* _DATASET EXCERPTS_
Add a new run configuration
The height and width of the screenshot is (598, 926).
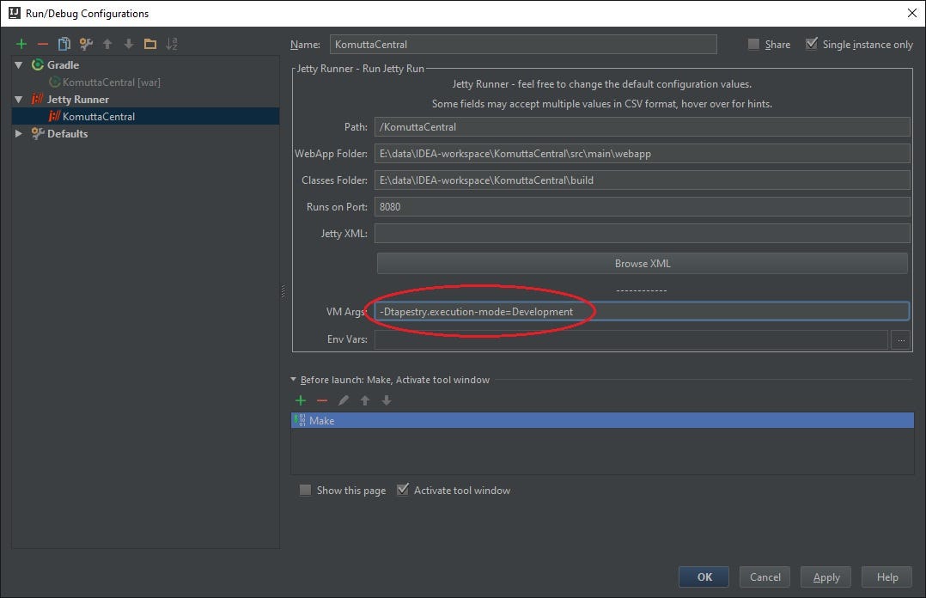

==

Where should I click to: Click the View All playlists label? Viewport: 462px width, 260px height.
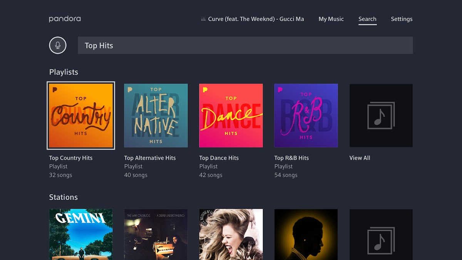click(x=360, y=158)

...

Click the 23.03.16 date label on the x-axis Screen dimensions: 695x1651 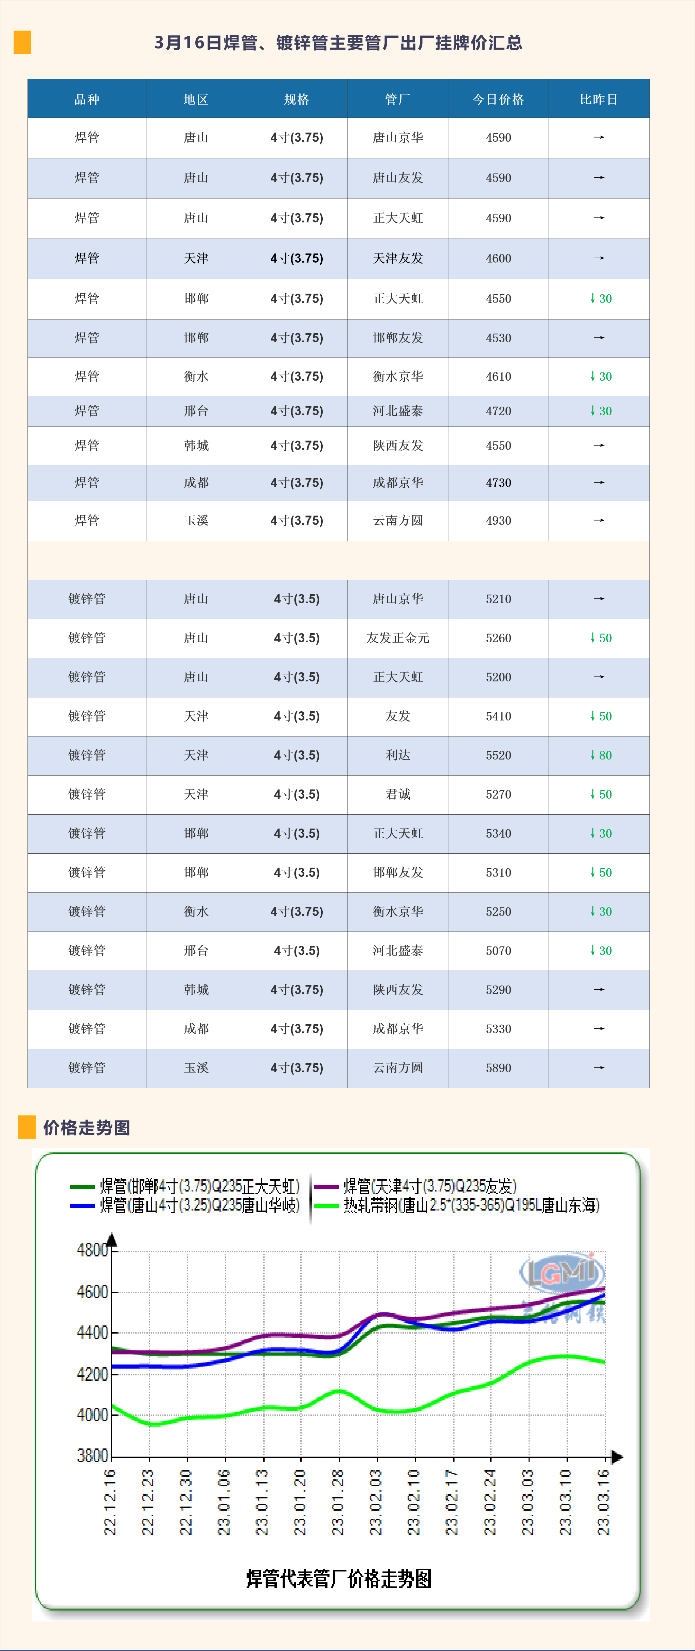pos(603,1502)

* _TO DO_
Above are the lines; repeat exactly the ones from the line containing "Add a new run configuration" down to the line containing "The height and", both inclusive.

* _RESULT_
Add a new run configuration
The height and width of the screenshot is (598, 926).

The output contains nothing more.